**Prompt**
Retype the records below exactly as they stand, but with no images.

[Pixel coordinate grounding data]

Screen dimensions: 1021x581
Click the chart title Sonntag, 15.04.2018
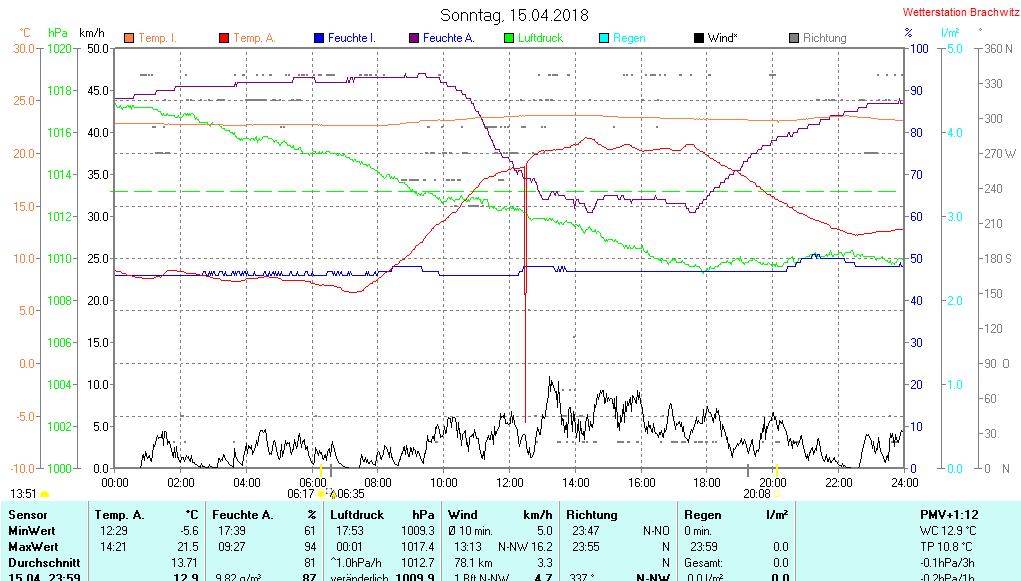click(x=514, y=15)
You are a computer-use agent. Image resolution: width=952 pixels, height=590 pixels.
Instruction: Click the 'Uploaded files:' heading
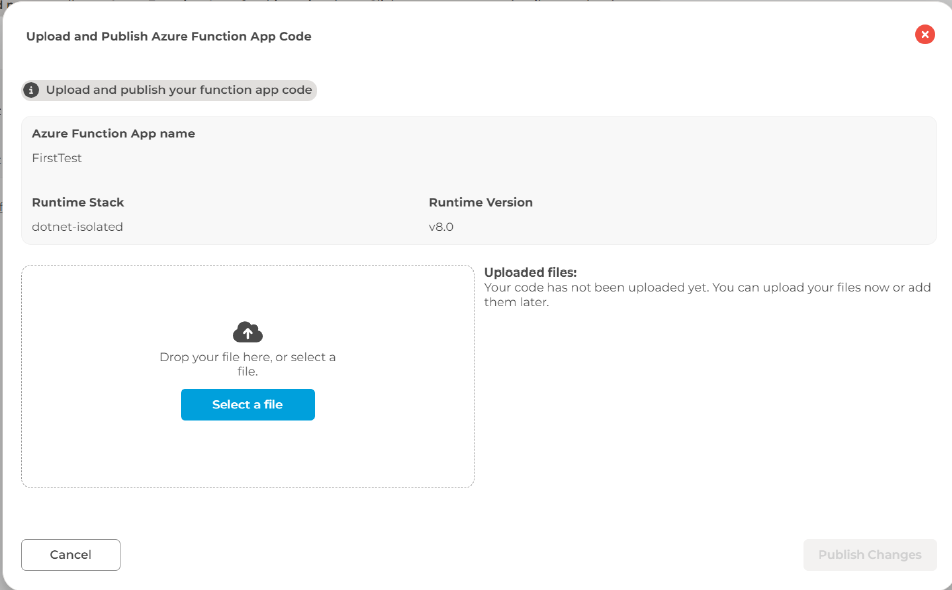(x=530, y=272)
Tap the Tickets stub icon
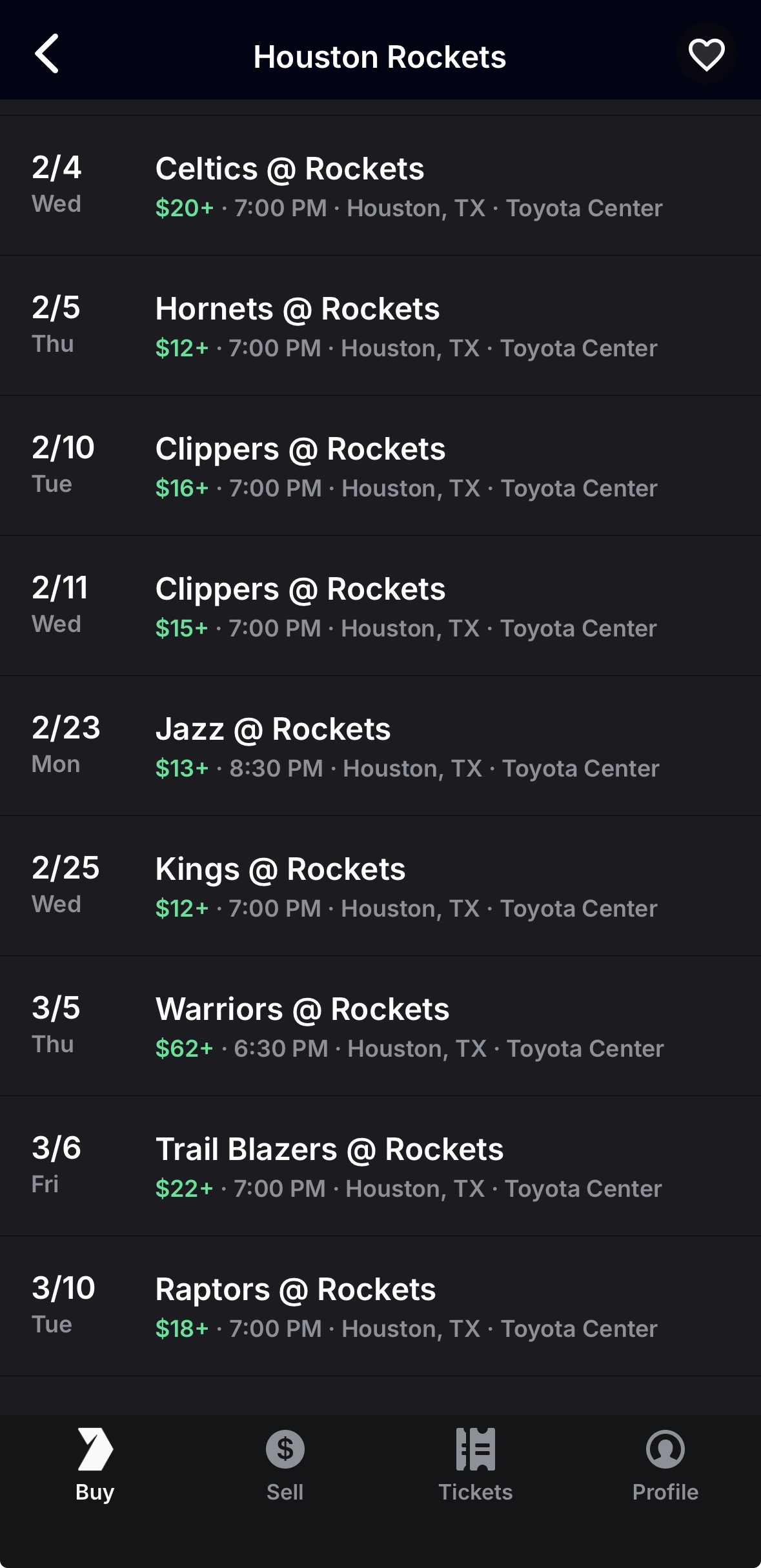 (x=475, y=1449)
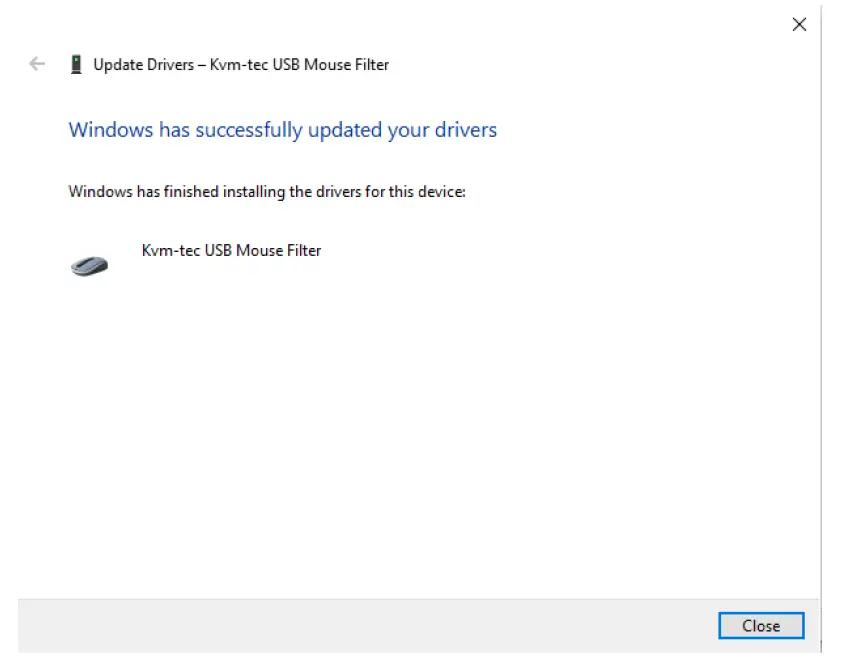Click Close to exit the driver wizard
860x665 pixels.
click(761, 626)
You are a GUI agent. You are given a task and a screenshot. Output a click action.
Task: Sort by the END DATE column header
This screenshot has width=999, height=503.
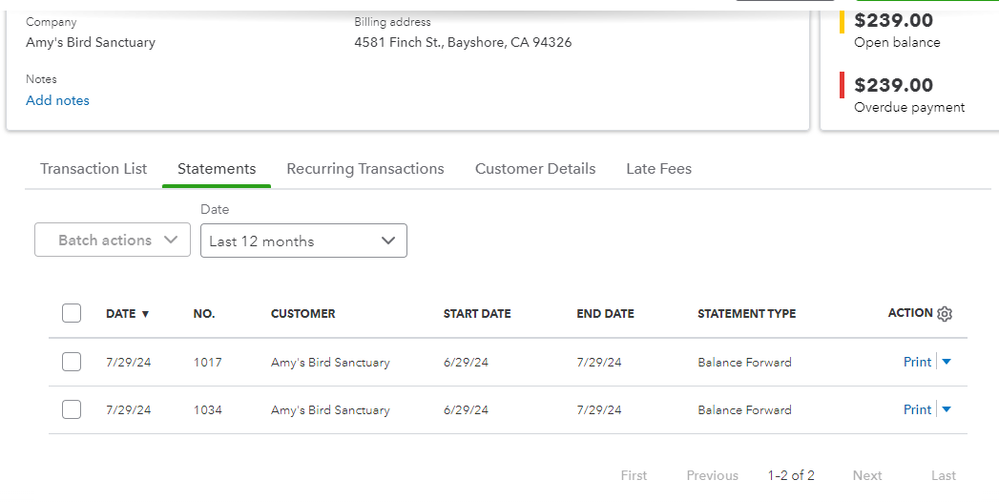point(605,314)
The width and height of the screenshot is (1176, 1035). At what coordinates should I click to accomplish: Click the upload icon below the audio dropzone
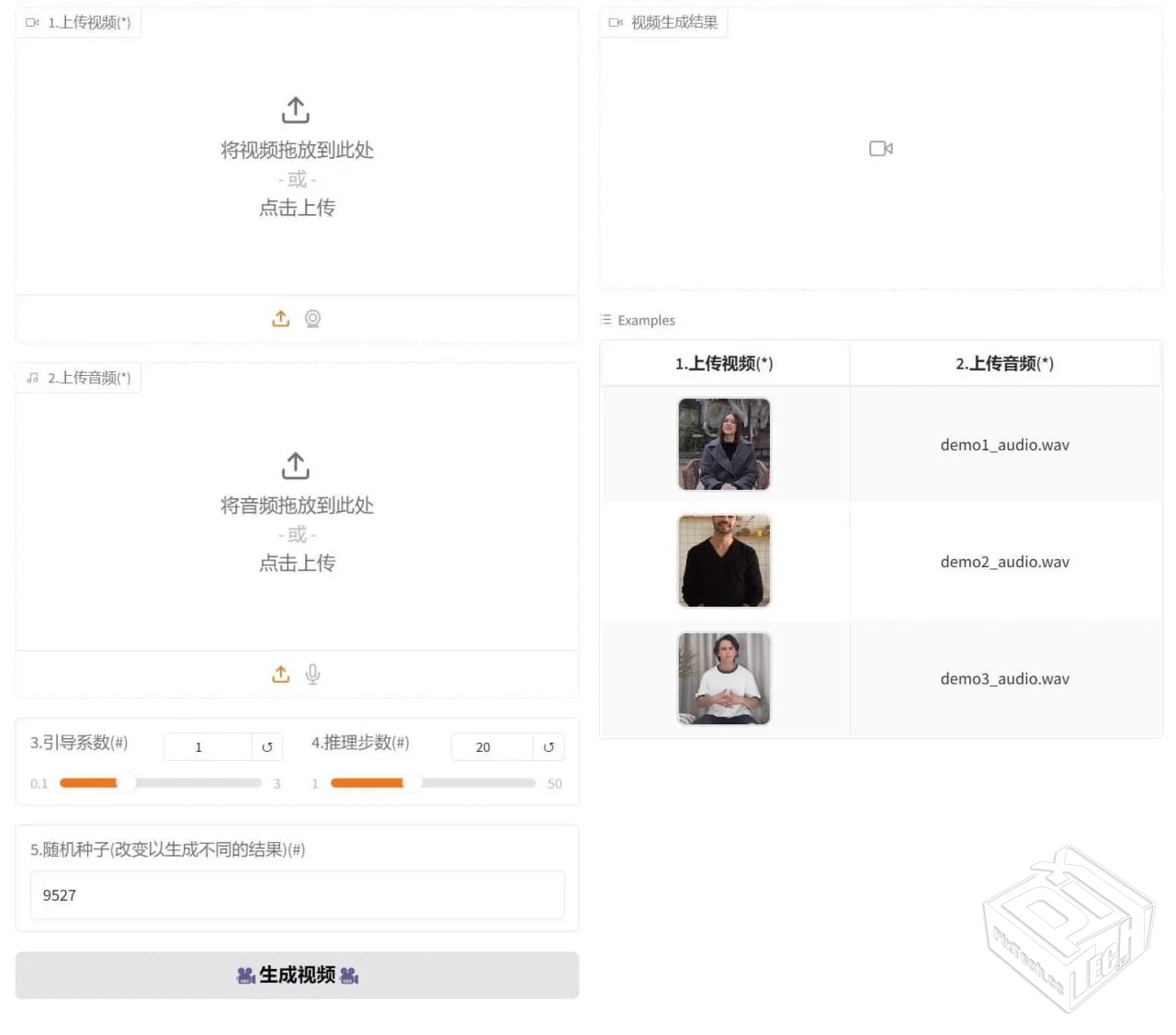tap(281, 674)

**Exercise output**
Screen dimensions: 1021x581
Click the chart title Sonntag, 15.04.2018
click(x=514, y=15)
You are a computer-use agent. Image resolution: width=952 pixels, height=590 pixels.
Instruction: Click the 'Uploaded files:' heading
(x=530, y=272)
Tap the Tickets stub icon
 (x=475, y=1449)
Click Close to exit the driver wizard
860x665 pixels.
click(761, 626)
You are a GUI agent. You are given a task and a screenshot. Output a click action.
Task: Sort by the END DATE column header
This screenshot has width=999, height=503.
point(605,314)
The width and height of the screenshot is (1176, 1035). At what coordinates should I click to accomplish: Click the upload icon below the audio dropzone
tap(281, 674)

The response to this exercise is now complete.